Dataset records
BEGIN

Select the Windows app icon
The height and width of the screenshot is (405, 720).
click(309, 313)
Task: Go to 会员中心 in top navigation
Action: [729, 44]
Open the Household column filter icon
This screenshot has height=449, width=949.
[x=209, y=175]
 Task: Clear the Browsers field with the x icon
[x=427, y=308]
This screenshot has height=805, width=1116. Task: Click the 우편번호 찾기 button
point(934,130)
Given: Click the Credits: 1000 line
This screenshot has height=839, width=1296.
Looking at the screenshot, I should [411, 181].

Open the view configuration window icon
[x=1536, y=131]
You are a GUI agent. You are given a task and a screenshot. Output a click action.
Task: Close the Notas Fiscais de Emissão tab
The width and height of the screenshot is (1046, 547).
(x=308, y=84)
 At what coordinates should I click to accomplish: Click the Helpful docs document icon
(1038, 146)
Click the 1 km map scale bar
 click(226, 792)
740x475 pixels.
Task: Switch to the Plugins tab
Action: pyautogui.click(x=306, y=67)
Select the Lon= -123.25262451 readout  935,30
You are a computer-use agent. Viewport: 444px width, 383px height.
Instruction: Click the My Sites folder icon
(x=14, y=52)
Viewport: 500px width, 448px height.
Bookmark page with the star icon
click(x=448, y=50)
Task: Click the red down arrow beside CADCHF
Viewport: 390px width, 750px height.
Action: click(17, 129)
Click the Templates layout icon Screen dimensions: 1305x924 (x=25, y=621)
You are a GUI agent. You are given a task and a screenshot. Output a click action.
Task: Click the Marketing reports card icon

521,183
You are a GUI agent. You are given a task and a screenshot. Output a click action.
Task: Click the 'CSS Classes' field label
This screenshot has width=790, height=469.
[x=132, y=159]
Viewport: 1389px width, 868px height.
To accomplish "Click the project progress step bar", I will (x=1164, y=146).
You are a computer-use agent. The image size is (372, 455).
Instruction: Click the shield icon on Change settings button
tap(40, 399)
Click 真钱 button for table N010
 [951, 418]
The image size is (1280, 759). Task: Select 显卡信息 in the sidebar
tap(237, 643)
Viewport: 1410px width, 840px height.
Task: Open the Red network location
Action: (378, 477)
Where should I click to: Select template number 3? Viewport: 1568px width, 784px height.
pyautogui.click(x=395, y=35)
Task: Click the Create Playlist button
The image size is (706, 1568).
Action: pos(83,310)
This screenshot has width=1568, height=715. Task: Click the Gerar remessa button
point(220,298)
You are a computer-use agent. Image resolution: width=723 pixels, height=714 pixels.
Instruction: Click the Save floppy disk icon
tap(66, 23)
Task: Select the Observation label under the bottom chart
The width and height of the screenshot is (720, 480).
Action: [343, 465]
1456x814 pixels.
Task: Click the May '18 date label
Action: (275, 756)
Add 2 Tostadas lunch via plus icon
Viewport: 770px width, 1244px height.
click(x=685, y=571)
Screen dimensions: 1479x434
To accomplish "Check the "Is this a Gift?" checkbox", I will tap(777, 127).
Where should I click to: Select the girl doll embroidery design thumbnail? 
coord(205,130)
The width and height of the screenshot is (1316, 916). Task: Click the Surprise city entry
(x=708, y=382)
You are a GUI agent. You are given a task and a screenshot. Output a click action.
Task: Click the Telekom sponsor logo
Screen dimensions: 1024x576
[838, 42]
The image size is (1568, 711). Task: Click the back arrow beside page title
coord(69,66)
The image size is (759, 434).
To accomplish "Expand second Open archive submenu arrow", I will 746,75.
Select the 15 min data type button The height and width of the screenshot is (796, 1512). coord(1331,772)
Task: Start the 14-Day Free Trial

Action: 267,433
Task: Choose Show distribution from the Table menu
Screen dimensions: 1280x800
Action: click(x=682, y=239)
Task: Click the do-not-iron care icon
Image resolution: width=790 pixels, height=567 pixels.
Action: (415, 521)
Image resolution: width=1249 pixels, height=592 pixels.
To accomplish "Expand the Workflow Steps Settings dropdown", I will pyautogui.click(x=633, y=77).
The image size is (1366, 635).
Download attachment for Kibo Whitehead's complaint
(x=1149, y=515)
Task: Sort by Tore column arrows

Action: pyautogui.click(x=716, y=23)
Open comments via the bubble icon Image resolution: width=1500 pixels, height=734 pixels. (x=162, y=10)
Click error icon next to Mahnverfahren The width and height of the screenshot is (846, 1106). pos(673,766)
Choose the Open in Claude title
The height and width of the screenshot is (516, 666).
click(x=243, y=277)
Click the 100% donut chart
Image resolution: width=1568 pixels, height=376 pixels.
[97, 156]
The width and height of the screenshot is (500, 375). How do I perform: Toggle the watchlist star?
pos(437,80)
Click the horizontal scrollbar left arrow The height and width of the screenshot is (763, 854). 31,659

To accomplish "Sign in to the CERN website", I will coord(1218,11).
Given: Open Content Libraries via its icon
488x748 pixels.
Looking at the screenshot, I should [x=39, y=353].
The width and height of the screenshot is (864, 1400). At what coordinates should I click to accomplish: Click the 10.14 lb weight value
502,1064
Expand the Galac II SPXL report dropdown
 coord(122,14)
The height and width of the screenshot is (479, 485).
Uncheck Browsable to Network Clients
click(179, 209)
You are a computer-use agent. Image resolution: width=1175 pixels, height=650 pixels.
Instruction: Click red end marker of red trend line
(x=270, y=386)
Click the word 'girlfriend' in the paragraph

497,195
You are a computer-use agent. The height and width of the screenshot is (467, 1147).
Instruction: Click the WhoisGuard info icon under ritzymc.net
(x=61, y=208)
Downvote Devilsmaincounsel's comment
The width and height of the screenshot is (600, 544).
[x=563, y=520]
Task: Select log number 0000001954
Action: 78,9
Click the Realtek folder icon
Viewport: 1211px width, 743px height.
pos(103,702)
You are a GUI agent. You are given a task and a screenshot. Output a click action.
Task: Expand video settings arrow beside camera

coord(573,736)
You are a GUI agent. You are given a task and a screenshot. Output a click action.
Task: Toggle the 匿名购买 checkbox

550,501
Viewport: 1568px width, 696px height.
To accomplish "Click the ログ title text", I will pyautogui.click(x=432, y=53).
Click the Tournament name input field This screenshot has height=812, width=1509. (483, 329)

END

The problem
For this listing, copy out every line that includes the word "computer".

Solution below
You are a computer-use agent. Viewport: 444px width, 383px height.
You are a computer-use agent. The image size is (372, 455).
You are a computer-use agent. Image resolution: width=723 pixels, height=714 pixels.
You are a computer-use agent. Image resolution: width=1175 pixels, height=650 pixels.
You are a computer-use agent. The height and width of the screenshot is (467, 1147).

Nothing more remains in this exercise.